The plan was to unify the kitchen and dining room by making a common ceiling, leveling out any non-uniformities from the original framed building. The tilted ceiling could be shimmed level and a single layer of sheetrock would provide a new and clean visual reference.
To do this, one must know what is level. The familiar tool for this is the carpenter’s bubble level, but this is vastly inferior to the modern tool for this purpose: the laser level. This is an electro-optical-mechanical device that is placed on a tripod and powered up. After a few moments where it determines the local gravitational vectors, it fires up its laser beam and scans it at high speed 360-degrees around, drawing an evanescent red pencil line across every stud and wall section in the room.

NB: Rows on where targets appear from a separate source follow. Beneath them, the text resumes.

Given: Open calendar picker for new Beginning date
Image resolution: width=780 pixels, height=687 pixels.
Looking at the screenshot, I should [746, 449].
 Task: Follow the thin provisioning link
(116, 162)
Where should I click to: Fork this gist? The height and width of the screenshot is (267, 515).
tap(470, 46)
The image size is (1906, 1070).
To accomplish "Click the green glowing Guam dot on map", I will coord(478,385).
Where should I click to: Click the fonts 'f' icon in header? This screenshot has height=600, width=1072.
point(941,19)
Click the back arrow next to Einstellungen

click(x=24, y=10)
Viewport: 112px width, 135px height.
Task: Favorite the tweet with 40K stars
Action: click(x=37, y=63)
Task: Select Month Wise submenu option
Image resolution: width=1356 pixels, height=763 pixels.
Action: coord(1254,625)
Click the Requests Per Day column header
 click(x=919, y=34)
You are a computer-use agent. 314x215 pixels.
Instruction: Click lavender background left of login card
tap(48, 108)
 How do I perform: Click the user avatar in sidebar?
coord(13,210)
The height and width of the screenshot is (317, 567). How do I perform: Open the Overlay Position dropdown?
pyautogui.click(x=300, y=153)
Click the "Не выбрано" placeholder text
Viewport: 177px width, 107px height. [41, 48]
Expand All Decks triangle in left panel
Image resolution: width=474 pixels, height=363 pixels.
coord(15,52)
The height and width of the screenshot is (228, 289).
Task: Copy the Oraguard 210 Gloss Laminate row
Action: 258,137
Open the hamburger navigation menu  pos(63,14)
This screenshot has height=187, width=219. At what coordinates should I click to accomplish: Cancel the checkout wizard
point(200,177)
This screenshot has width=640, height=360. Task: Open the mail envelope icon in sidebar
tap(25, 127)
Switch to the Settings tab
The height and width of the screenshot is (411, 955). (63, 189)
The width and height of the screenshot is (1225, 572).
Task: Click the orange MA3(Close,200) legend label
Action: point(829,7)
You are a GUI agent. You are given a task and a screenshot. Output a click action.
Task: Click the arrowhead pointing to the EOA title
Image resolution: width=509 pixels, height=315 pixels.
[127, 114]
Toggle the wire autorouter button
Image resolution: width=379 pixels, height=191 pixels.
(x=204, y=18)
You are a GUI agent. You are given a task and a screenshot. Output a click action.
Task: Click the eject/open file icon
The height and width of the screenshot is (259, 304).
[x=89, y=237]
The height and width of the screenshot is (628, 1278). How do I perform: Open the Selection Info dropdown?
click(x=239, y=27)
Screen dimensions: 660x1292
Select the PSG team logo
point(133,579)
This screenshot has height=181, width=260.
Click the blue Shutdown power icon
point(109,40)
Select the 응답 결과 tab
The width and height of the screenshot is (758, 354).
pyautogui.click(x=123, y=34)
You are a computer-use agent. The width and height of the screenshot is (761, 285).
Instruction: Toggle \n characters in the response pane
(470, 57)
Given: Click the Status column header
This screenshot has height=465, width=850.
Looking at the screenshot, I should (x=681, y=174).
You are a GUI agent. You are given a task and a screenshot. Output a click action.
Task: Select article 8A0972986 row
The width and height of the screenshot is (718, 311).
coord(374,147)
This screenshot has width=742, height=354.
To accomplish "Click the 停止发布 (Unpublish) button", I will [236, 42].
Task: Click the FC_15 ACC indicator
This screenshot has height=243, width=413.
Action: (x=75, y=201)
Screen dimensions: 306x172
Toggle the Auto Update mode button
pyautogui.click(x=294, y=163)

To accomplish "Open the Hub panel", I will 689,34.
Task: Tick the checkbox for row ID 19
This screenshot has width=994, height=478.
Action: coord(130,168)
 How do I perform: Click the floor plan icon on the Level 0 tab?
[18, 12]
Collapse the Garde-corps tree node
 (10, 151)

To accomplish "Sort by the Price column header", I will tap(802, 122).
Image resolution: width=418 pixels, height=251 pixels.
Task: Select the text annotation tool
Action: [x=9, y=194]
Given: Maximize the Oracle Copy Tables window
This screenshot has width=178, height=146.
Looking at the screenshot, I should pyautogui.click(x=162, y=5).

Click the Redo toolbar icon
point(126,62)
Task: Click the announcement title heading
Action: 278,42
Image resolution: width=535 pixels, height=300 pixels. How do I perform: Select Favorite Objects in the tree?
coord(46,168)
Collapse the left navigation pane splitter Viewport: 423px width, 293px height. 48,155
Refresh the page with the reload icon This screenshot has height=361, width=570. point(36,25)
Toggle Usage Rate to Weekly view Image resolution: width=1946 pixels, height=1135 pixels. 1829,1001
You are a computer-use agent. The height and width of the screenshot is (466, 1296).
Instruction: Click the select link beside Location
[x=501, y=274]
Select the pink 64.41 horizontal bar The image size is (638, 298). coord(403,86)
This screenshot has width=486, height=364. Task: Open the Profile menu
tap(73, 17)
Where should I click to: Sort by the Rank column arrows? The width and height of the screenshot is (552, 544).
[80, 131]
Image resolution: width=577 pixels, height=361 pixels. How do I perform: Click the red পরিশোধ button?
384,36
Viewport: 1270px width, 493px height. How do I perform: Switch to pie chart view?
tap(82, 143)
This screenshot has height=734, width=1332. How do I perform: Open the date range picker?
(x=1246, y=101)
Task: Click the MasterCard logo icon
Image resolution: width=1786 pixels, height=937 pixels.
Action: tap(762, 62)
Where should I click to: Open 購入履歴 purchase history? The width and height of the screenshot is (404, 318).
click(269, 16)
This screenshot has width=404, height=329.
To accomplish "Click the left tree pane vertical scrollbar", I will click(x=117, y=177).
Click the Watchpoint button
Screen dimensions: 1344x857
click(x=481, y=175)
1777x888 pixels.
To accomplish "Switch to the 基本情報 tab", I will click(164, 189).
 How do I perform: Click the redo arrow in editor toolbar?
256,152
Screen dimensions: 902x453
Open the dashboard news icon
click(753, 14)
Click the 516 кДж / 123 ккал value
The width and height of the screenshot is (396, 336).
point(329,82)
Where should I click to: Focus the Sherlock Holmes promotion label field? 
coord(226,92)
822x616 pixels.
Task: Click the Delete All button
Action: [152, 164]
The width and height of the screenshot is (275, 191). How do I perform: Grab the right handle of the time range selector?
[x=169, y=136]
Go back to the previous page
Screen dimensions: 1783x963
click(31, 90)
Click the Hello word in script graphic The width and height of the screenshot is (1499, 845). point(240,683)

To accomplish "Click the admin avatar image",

The carpenter uses this reference line and measures to the existing ceiling to find out the thickness of the shims he must cut. Normally a variation of an inch or so is easily accommodated. In the case of This Odd House however, the carpenter found that the kitchen ceiling was tilted not just front to back (we already knew this from the skewed soffit we had removed from the previous remodeling), but also side to side. And the dining room continued the tilt. It was as if the original construction workers, making a flat roofed building that needed to drain to one corner, had also made the interior ceiling drain that way too.
The amount of shift needed to make the entire ceiling level exceeded four inches and would have required specialty techniques and materials (which I understood to translate to specialty expense).
We devised a plan B. Only the kitchen ceiling would be leveled. The dining room was on its own to be visually isolated by a cosmetic soffit, the construction of which remains to be determined.
Of course, the floor was determined to be level before this. Correct?
Actually, the floor is almost as not-level as the ceiling, but there is no practical way to shift it. Instead, the floor will be “roughly leveled” by using sections of scrap vinyl flooring where needed, then covering with full sheets of plywood (the original maple floor in the dining room remains as whatever it is). A platform will be built on which the kitchen cabinets are placed. It will be trimmed and shimmed so that the countertops end up level. This means that the countertop height will be 37″ above the floor at one end of the kitchen, and 39″ at the other. Such are the constraints and compromises in renovating a 100-year old house!
There is a better solution! I have leveled 2 and a half houses (currently working on my 3rd, see “renovating an old crooked house” by Rob Close on YouTube). Foundation work is not as scary as it sounds. The materials do not cost much, and if you are not afraid of a little sweat, old houses can be restored to their original condition.The house is crooked for a reason, 4 inches off level was not designed into the structure unless it is an exterior porch. If you don’t correct the cause of the sagging walls, your ceiling could be out of level again in a few short years. It could be caused by a lack of gutters making the ground soft and sinking the footers/piers/foundation, or insects could be eating the wood from the ground up.